## Problem description
Give back, word for word, the lines in the listing below from the one holding "[Instagram] (1743, 72)" down to the one holding "Pegasus-botrány (85, 62)", both ends included.

## Provided records
##############################
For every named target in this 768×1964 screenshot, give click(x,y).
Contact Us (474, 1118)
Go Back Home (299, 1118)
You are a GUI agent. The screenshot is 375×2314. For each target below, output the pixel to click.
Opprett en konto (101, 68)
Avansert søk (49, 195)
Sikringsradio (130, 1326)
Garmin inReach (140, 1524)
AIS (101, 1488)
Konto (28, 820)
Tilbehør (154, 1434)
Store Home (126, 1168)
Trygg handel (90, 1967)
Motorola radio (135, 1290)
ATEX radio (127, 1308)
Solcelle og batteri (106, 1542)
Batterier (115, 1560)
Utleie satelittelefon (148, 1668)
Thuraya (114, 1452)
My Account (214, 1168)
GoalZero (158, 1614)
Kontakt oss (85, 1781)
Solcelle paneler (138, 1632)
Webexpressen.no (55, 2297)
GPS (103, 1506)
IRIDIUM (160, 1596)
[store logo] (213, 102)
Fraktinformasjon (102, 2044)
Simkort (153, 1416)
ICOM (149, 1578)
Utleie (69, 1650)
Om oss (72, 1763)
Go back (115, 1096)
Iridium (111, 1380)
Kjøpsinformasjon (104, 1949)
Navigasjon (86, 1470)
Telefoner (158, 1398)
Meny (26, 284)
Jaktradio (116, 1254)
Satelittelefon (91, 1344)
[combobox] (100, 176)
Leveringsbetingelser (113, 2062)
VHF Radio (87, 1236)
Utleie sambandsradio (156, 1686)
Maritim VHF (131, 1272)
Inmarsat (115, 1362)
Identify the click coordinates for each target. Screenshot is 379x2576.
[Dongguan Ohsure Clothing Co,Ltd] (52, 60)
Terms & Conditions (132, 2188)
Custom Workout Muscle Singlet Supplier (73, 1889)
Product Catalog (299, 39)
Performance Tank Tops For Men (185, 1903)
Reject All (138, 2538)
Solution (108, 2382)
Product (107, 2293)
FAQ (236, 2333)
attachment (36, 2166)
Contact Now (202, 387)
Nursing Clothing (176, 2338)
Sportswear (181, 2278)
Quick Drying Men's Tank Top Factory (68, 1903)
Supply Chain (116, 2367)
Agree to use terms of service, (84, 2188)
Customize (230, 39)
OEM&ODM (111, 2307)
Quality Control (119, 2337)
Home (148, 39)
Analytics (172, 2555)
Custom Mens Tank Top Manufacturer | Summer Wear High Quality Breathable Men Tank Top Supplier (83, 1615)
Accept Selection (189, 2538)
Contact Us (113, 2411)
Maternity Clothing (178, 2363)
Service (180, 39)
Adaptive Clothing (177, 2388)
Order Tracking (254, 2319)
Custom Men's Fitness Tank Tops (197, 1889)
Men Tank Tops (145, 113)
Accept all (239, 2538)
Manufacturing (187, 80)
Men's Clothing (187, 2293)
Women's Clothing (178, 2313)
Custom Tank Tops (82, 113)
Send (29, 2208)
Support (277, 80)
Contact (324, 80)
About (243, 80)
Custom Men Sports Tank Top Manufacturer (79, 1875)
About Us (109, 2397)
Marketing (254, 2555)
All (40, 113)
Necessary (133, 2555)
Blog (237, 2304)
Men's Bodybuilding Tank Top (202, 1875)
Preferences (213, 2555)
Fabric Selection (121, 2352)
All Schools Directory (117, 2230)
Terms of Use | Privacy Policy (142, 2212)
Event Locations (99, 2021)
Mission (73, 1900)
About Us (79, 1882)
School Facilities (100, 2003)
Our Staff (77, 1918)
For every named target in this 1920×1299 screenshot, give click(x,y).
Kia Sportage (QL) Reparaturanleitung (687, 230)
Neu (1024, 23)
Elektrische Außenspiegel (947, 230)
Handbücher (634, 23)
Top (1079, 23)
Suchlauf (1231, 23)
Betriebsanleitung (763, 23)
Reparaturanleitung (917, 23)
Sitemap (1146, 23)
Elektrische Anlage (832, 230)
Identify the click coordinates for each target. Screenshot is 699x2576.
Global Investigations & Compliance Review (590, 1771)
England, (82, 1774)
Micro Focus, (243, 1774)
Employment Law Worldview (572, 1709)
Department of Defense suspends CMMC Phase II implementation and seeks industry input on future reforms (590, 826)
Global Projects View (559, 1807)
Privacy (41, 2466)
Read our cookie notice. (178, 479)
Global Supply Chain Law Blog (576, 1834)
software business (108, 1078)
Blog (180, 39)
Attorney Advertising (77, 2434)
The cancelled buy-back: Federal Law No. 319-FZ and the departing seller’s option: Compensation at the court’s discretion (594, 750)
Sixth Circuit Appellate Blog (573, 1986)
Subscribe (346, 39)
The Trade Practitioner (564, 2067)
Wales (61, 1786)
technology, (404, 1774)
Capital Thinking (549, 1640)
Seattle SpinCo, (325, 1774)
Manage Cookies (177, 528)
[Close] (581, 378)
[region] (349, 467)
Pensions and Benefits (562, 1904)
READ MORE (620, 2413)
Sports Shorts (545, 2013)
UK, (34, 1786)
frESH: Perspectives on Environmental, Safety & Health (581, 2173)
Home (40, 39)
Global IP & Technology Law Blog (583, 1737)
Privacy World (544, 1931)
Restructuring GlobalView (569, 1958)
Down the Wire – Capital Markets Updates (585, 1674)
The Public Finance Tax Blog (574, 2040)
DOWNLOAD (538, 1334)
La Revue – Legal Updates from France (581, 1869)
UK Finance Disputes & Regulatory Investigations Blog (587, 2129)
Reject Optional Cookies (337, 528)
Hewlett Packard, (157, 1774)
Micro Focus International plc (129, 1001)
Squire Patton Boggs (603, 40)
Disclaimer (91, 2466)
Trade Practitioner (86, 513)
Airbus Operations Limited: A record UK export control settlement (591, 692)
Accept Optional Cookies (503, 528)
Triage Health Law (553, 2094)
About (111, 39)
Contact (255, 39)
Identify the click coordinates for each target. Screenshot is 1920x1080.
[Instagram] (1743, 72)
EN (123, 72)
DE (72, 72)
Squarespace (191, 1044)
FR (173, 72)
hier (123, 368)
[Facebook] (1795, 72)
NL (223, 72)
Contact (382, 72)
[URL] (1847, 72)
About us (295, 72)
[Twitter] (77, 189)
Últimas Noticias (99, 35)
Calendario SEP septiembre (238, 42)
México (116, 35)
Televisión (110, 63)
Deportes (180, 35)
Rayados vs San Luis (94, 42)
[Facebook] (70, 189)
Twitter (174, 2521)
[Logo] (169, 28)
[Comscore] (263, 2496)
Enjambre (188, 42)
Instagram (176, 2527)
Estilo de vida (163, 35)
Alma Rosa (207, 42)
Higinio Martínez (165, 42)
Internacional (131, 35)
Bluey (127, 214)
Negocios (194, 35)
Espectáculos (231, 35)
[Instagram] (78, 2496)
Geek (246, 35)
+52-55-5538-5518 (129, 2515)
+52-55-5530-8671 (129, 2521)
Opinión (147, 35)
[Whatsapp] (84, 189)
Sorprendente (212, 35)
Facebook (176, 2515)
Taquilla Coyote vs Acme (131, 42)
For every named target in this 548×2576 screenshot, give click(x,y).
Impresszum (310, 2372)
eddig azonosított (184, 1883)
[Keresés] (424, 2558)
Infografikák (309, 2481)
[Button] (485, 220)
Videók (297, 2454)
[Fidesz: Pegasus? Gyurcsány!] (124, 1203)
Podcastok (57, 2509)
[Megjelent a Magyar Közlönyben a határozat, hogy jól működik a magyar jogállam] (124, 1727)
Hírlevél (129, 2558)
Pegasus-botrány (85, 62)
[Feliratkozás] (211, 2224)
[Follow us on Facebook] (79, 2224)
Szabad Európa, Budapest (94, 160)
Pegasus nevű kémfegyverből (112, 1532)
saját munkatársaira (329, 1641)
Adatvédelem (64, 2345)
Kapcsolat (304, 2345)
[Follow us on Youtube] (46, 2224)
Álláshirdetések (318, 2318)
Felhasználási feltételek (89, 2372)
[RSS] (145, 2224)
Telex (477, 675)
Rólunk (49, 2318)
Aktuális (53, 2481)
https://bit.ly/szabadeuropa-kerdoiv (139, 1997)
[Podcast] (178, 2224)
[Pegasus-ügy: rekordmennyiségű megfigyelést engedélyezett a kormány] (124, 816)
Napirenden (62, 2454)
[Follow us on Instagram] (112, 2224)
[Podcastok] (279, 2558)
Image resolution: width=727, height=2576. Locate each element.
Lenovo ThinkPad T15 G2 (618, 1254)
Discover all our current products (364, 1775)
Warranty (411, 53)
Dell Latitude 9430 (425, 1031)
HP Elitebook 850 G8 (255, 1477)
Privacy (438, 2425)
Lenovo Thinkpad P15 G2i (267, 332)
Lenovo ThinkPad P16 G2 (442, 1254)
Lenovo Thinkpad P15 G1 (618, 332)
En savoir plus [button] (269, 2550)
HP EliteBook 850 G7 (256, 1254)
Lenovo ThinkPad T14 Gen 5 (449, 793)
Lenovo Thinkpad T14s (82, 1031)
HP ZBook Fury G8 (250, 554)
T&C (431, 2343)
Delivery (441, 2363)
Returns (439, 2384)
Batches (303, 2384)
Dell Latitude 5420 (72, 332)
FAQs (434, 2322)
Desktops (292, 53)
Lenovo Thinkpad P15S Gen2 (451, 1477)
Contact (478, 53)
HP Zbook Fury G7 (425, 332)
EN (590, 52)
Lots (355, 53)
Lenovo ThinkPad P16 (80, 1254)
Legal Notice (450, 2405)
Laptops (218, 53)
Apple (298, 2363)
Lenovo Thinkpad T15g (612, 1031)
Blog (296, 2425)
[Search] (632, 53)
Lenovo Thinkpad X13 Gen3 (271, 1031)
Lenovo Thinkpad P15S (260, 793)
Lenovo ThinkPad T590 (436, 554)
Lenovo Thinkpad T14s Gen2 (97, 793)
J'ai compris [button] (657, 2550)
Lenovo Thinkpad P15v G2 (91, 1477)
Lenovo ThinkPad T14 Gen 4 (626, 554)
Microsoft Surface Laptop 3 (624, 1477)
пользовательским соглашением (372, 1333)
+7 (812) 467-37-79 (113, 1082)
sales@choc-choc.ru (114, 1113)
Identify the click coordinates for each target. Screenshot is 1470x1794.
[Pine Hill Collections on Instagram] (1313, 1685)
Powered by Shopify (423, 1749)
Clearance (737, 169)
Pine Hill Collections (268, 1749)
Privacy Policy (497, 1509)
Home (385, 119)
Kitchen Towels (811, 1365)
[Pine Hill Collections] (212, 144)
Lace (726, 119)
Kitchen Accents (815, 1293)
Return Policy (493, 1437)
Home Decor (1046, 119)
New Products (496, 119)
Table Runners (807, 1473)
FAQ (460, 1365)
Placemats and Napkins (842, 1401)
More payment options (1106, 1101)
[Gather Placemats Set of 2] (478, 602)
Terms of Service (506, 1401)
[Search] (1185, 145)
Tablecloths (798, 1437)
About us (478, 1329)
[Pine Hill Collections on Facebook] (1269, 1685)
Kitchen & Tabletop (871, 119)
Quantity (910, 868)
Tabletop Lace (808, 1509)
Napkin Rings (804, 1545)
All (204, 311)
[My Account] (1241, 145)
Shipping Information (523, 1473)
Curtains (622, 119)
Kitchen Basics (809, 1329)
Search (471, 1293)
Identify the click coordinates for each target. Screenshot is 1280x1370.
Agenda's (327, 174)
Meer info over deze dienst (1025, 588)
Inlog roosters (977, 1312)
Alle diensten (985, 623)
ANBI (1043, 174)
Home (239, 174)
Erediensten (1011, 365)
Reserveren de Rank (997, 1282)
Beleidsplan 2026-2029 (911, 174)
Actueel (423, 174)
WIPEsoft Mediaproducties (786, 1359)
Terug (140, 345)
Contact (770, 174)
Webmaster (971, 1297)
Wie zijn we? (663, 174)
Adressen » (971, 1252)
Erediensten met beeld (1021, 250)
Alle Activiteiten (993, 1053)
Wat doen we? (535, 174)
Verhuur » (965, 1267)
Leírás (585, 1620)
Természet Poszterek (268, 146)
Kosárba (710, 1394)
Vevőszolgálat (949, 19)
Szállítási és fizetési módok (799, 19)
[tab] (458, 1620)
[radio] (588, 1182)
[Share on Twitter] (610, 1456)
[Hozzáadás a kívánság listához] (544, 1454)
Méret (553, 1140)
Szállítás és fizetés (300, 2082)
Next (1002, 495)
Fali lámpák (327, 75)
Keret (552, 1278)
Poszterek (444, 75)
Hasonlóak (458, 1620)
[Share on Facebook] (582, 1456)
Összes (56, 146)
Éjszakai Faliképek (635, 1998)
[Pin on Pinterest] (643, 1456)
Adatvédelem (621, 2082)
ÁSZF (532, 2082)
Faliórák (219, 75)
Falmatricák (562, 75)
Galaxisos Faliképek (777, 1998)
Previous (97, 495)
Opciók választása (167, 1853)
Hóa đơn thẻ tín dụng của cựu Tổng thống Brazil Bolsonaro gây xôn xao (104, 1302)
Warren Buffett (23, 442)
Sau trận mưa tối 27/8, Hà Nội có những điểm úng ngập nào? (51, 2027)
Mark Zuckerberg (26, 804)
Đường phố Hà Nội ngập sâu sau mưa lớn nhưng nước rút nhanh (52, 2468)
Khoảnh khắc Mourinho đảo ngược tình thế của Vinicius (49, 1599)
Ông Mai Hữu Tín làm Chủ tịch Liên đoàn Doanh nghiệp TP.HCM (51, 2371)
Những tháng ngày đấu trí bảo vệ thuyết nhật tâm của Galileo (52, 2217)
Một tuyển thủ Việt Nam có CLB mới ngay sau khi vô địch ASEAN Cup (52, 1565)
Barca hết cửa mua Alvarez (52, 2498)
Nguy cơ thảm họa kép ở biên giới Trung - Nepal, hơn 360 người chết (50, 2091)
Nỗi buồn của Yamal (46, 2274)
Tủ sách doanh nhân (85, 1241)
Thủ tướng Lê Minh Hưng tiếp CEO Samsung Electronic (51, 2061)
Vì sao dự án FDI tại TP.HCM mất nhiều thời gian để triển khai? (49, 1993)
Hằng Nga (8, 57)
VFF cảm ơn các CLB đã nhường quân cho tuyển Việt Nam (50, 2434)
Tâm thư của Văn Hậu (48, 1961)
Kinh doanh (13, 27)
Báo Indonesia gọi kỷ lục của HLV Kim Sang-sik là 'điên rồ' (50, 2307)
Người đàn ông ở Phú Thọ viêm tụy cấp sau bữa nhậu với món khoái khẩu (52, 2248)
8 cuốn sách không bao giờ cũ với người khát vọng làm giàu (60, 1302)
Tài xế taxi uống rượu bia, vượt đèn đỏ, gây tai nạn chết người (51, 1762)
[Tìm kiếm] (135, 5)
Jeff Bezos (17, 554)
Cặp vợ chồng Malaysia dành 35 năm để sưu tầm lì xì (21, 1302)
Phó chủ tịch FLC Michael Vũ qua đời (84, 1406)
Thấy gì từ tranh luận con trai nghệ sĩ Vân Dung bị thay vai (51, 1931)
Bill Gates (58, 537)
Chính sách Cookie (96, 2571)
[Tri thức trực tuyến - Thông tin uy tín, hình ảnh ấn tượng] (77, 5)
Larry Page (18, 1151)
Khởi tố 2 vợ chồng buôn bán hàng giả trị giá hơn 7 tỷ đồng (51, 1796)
##############################
## Response below
[Instagram] (1743, 72)
EN (123, 72)
DE (72, 72)
Squarespace (191, 1044)
FR (173, 72)
hier (123, 368)
[Facebook] (1795, 72)
NL (223, 72)
Contact (382, 72)
[URL] (1847, 72)
About us (295, 72)
[Twitter] (77, 189)
Últimas Noticias (99, 35)
Calendario SEP septiembre (238, 42)
México (116, 35)
Televisión (110, 63)
Deportes (180, 35)
Rayados vs San Luis (94, 42)
[Facebook] (70, 189)
Twitter (174, 2521)
[Logo] (169, 28)
[Comscore] (263, 2496)
Enjambre (188, 42)
Instagram (176, 2527)
Estilo de vida (163, 35)
Alma Rosa (207, 42)
Higinio Martínez (165, 42)
Internacional (131, 35)
Bluey (127, 214)
Negocios (194, 35)
Espectáculos (231, 35)
[Instagram] (78, 2496)
Geek (246, 35)
+52-55-5538-5518 (129, 2515)
+52-55-5530-8671 (129, 2521)
Opinión (147, 35)
[Whatsapp] (84, 189)
Sorprendente (212, 35)
Facebook (176, 2515)
Taquilla Coyote vs Acme (131, 42)
For every named target in this 548×2576 screenshot, give click(x,y).
Impresszum (310, 2372)
eddig azonosított (184, 1883)
[Keresés] (424, 2558)
Infografikák (309, 2481)
[Button] (485, 220)
Videók (297, 2454)
[Fidesz: Pegasus? Gyurcsány!] (124, 1203)
Podcastok (57, 2509)
[Megjelent a Magyar Közlönyben a határozat, hogy jól működik a magyar jogállam] (124, 1727)
Hírlevél (129, 2558)
Pegasus-botrány (85, 62)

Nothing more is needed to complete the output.